(EXERCISE): Would you please copy each line of the listing that mentions "computer"?

^^^^^^^^

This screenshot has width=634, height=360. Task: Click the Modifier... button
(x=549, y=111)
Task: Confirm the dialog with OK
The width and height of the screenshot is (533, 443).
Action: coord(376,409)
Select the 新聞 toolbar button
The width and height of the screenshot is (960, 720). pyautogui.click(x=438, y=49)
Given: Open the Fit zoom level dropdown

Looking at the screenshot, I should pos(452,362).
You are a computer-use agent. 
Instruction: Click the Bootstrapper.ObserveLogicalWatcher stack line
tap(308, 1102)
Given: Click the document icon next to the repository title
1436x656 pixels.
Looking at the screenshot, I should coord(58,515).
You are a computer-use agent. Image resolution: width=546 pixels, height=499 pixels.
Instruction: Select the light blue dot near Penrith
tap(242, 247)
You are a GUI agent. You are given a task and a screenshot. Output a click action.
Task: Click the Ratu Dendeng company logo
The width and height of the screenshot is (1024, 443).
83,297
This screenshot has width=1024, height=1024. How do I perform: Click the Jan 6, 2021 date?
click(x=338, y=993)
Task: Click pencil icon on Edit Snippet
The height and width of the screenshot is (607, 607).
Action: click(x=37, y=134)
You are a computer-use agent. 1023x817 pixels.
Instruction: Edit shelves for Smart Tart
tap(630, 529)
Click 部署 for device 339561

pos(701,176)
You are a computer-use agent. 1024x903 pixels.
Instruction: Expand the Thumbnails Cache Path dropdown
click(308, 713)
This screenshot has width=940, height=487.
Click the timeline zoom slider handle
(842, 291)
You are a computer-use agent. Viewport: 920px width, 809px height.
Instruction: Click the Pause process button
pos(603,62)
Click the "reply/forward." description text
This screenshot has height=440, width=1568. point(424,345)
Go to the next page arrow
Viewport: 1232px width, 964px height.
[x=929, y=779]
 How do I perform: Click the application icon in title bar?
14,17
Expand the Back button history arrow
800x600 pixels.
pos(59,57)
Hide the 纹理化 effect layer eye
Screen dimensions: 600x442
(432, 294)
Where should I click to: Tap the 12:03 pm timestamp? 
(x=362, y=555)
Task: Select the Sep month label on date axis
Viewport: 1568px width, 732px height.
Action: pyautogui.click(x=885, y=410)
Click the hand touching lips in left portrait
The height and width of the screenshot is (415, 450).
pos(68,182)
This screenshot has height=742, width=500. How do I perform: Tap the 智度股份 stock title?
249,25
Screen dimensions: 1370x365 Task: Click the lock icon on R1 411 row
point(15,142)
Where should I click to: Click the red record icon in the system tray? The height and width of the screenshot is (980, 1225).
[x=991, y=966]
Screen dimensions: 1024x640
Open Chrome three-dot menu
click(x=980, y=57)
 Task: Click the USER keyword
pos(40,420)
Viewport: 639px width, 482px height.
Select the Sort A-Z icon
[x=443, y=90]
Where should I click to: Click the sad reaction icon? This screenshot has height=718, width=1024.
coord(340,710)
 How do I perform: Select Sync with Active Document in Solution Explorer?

^^^^^^^^

(SOLUTION FOR THIS TASK):
You are a computer-use agent. 
You are a computer-use agent. Image resolution: width=546 pixels, height=499 pixels.
You are a computer-use agent. 1023x817 pixels.
You are a computer-use agent. 1024x903 pixels.
You are a computer-use agent. Viewport: 920px width, 809px height.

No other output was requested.